Mon nom est Liberté.

Certains d'entre vous me connaissent encore. Je suis cette vieille dame un peu encombrante qui permet aux citoyens de parler, de critiquer, de manifester et parfois même de dire à leurs dirigeants qu'ils se trompent.

Je sais, je sais... quelle drôle d'idée.

Pendant la campagne de 2024, on m'avait pourtant déroulé le tapis rouge. On me présentait comme l'invitée d'honneur du grand bal démocratique. On m'avait promis une nouvelle ère. Une renaissance. Une respiration.

J'étais la star du spectacle.

Deux ans plus tard, je découvre que j'étais surtout l'appât.

Car voyez-vous, dans certains royaumes, on ne tue jamais la Liberté d'un coup. C'est trop visible. Trop brutal. Trop vulgaire.

Les disciples modernes de Machiavel sont plus raffinés.

Ils commencent par parler de protection.

Ensuite, ils parlent de responsabilité.

Puis ils parlent d'encadrement.

Enfin, ils parlent de sécurité.

Et quand vous réalisez ce qui se passe, les chaînes sont déjà verrouillées.

Le Budget 2026-2027 nous annonce donc une petite modification technique de la Public Gatherings Act.

Une simple formalité administrative.

Une amende maximale multipliée par quatre.

De Rs 25 000 à Rs 100 000.

Une peine de prison qui passe de quatre à cinq ans.

Rien d'alarmant.

Après tout, ce n'est qu'une année supplémentaire derrière les barreaux.

Une année de plus à méditer sur les bienfaits de l'ordre public.

Une année de plus à remercier ses dirigeants pour leur générosité démocratique.

Machiavel aurait applaudi.

Pourquoi interdire les rassemblements quand on peut simplement rendre leur coût suffisamment élevé pour que les citoyens se censurent eux-mêmes ?

Pourquoi faire taire le peuple quand on peut lui apprendre à se taire tout seul ?

C'est plus élégant.

Plus moderne.

Moins salissant pour les statistiques internationales.
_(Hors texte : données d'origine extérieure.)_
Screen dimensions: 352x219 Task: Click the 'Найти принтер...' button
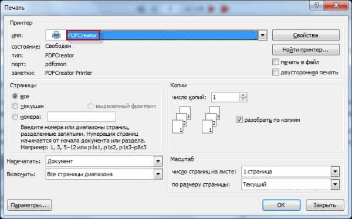coord(306,50)
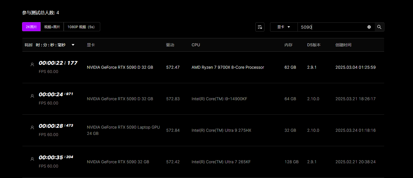Screen dimensions: 413x178
Task: Click user icon of 00:00:35 result
Action: (x=32, y=159)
Le génie du système est là.

La manifestation reste autorisée.

Comme la liberté d'expression.

Comme la démocratie.

Sur le papier.

Toujours sur le papier.

Parce qu'une liberté qui fait peur n'est plus une liberté.

C'est une permission.

Et une permission peut être retirée.

Aujourd'hui, on augmente les sanctions contre ceux qui se rassemblent.
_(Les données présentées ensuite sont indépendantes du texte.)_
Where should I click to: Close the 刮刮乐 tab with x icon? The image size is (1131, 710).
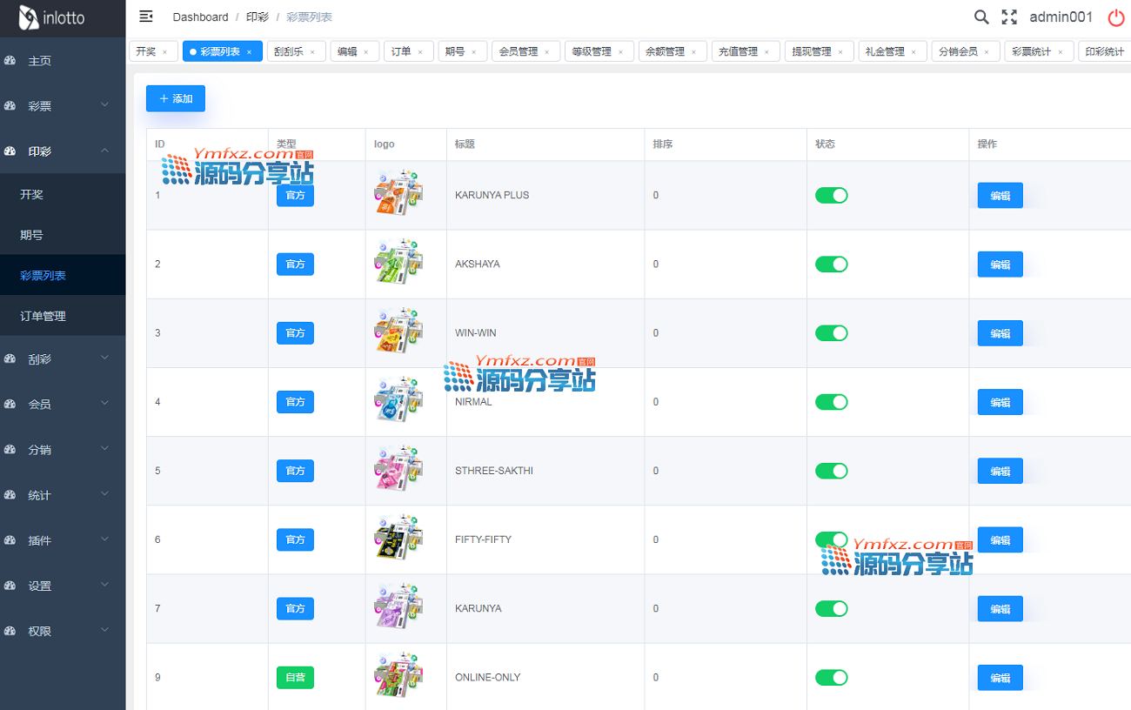312,52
Demain, on expliquera que ceux qui protestent perturbent l'économie.

Après-demain, ils deviendront des fauteurs de troubles.

Puis des irresponsables.

Puis des ennemis de la stabilité.

Le dictionnaire des régimes nerveux est toujours le même.

Les mots changent.

Le résultat aussi.

Pendant ce temps, les citoyens regardent le spectacle.

Certains applaudissent.

D'autres se taisent.

Beaucoup espèrent que cela ne les concernera jamais.
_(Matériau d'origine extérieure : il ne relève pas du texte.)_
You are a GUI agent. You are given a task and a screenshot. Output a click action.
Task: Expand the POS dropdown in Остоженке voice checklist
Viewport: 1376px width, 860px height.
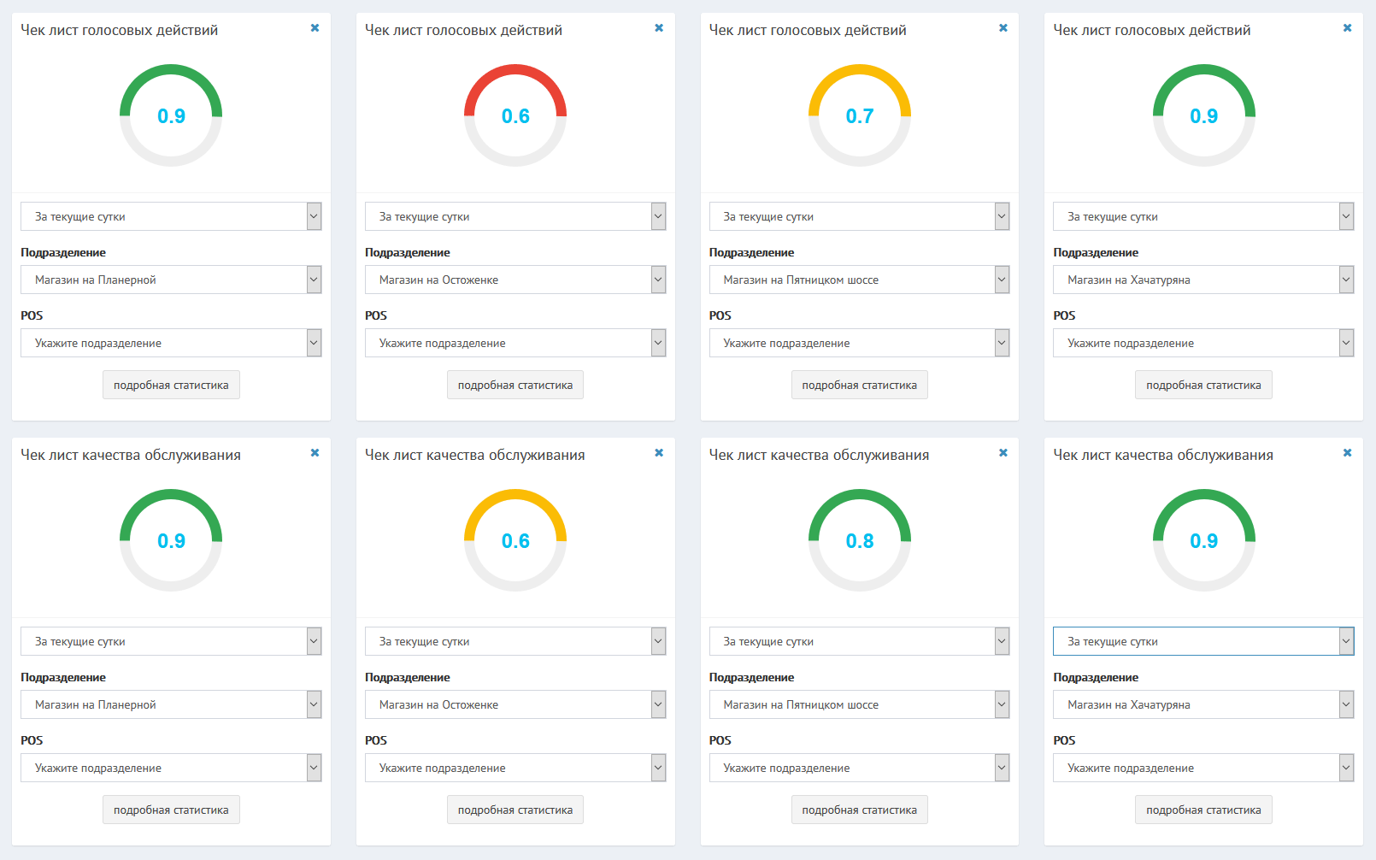515,343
Jusqu'au jour où leur propre cause aura besoin d'une manifestation.

Jusqu'au jour où leur propre colère cherchera une rue.

Jusqu'au jour où leur propre injustice demandera une foule.

Et ce jour-là, ils découvriront une vérité très simple :

Les lois créées pour faire taire vos adversaires finissent toujours par pouvoir vous faire taire vous aussi.

Je m'appelle Liberté.

En 2024, j'étais l'argument de campagne.

En 2026, je suis devenue un risque à gérer.

Ne soyez pas tristes pour moi.

L'histoire est remplie de gouvernements qui ont voulu me mettre en laisse.

Aucun n'a réussi éternellement.

Mais l'histoire est aussi remplie de peuples qui ont cru que cela n'arrivait qu'aux autres.

Et eux, malheureusement, ont souvent appris la leçon trop tard.

La démocratie mauricienne n'est peut-être pas morte.

Mais quelqu'un vient clairement de vérifier si le cercueil était à la bonne taille.